Late Thursday, it appeared the GOP leadership didn’t have the votes to pass the budget deal, but negotiations continued.
The new $9.1 billion budget proposal drew strong criticism from Democrats and hundreds of protesters to the Capitol on Thursday, including Arizona State University students who marched from the ASU Downtown campus against proposed university cuts.
Budget deal highlights
Lawmakers were briefed Tuesday evening about the budget deal and details began emerging on Wednesday.
Here are some highlights from the deal:
The House Appropriations Committee and the Senate Appropriations Committee met Thursday afternoon to hear the budget bills. Protesters interrupted the Senate Appropriations meeting briefly, chanting “They say cut back, we say fight back.”
Friday would be the earliest the budget could pass as the Arizona Constitution requires at least three days for the budget bills to be heard.
If at first you don’t succeed…
Would you like the carry a gun into your local library? The House passed HB 2330, which allows people with valid permits to carry concealed weapons into public buildings and events. Gov. Jan Brewer vetoed three incarnations of the legislation during her tenure.
Rep. Randall Friese, D-Tucson, and other Democrats criticized the legislation on the floor.
“With the history of this legislation, with it having been vetoed three times before, I think we should move on to more important measures,” Friese said. He is a trauma surgeon who treated victims of the 2011 Tucson shooting.
Rep. Brenda Barton, R-Payson, the bill’s sponsor, defended the legislation, calling it a “God-given right” for Arizonans. “This is something that we have inherently,” she said.
Rep. Mark Cardenas, D-Phoenix, voiced concerns related to the costs of the bill. An entity would be able to keep their buildings weapon-free if it provides security personnel and a screening device at entrances. The Arizona Department of Administration estimated it would cost the agency between $10 million and $16.9 million for the first year and $9.4 million to $15.7 million in subsequent years.
Revenge porn bill redux
Also giving it another try is Rep. J.D. Mesnard, R-Chandler, with his bill to outlaw “revenge porn” in Arizona. HB 2561 would outlaw someone who does not have consent from posting or threatening to post images or videos of someone else from a previous relationship where that person is naked or engaged in sexual acts.
Legal concerns were raised when the Legislature passed a similar bill from Mesnard last year regarding First Amendment rights.
This version passed the House unanimously and moves to the Senate for consideration.
Incentives for Apple
Ducey signed into law a bill that would provide tax incentives to Apple for bringing a $2 billion data center to Arizona.
Apple announced last month that it would be establishing a “global command center” at a facility in Mesa. The Legislature moved quickly to pass the incentives after the announcement, introducing bills in both the House and the Senate before ultimately approving the House version.

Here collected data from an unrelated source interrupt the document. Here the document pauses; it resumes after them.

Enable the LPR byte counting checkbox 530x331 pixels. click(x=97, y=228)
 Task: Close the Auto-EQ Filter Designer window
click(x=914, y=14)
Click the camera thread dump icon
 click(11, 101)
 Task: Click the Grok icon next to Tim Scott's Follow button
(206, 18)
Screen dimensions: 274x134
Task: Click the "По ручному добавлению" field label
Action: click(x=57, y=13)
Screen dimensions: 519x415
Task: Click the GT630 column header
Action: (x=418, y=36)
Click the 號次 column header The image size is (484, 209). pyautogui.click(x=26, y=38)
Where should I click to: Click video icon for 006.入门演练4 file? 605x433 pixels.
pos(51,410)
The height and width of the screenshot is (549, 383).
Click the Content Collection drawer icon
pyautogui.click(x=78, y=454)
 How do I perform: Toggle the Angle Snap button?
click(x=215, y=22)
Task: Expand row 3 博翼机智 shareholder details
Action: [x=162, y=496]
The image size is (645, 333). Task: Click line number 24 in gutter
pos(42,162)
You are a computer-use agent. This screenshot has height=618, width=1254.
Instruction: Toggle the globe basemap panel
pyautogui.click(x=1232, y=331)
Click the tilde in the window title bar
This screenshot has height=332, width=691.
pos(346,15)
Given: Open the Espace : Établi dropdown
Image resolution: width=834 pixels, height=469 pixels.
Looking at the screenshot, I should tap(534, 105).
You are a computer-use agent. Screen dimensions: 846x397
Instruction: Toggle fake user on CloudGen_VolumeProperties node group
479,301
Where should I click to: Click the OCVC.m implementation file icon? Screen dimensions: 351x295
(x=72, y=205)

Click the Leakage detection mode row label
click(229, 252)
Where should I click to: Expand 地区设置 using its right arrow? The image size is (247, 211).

“Not only is Apple bringing significant investment and hundreds of quality jobs to our state, but its move also will create a ripple effect — boosting businesses already here,” Ducey said in a statement.
New Secretary of State website
Secretary of State Michele Reagan unveiled a revamped website for azsos.gov this week, which has been plagued with bugs in the past. Reagan said in an introduction video on the website that her office has been working for months to improve the website.
“Our goal is to reorganize the vast amount of information we provide to improve access, greater transparency and make it so you can find what matters to you most quickly and efficiently,” she said in the video.
The website, which posts vote tallies for the state on election night, had technical difficulties the last couple of elections causing frustration among those trying to report results.
Redistricting case at the Supreme Court
Top legislative leaders took Monday off to travel to Washington as the Supreme Court heard arguments in a legal dispute over who controls congressional redistricting in the state.
The case, Arizona State Legislature v. Arizona Independent Redistricting Commission, centers on whether the Legislature or a voter-approved commission has the ability to control redistricting within the state. The Arizona Legislature asserts it solely has the authority in the Constitution to redraw the congressional map in the state.
In 2000, Arizona voters passed an initiative to give that redistricting power to an independent commission. Eleven other states have independent redistricting commissions.
Speaker of the House David Gowan, R-Sierra Vista, and Senate President Andy Biggs, R-Gilbert, made the 4,000 round mile trip and returned to Phoenix in time for the budget drama to begin.